# Finally got time to do my own mount.



## t.walker (Nov 28, 2012)

Looks good, nice work!


----------



## NJlungbuster (Sep 14, 2006)

t.walker said:


> Looks good, nice work!


Thanks man. It's getting there. My boss is guiding me right along because I'm still technically an apprentice. This will actually be my first life size mount that I've completed. 


Sent from my iPad using Tapatalk HD


----------



## Matt D (May 12, 2011)

John's bear forms are really nice to work with, I use a lot of them. Looking good, keep us posted with the finished pics.


----------



## NJlungbuster (Sep 14, 2006)

Okay so here are the finished pics. It's currently home in my trophy room even though I haven't gotten a pedestal base built for it yet.
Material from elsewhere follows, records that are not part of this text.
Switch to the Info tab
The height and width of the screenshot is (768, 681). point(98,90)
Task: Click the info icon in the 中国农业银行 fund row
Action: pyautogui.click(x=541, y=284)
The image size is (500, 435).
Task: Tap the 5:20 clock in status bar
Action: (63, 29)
I need to get one bad and get this sucker up off the ground. 



















































Sent from my SAMSUNG Galaxy S4 using Tapatalk 2


----------



## dx2 (Aug 25, 2007)

Congrats! Beautiful coat on that bear and I really like the pose and habitat you picked out. Enjoy.


----------



## Whitetailhntr (May 1, 2013)

Great work!


----------



## Long Hunter (May 20, 2013)

Dude, great job on a beutiful bear. Very nice coat.


----------



## NJlungbuster (Sep 14, 2006)

Thanks a lot. I'm glad it's finished and home where it belongs. 

Sent from my Samsung Galaxy S4 using Tapatalk 2


----------



## bucknut1 (Sep 21, 2006)

very nice


----------



## myerslawncare96 (Jul 4, 2010)

very nice


----------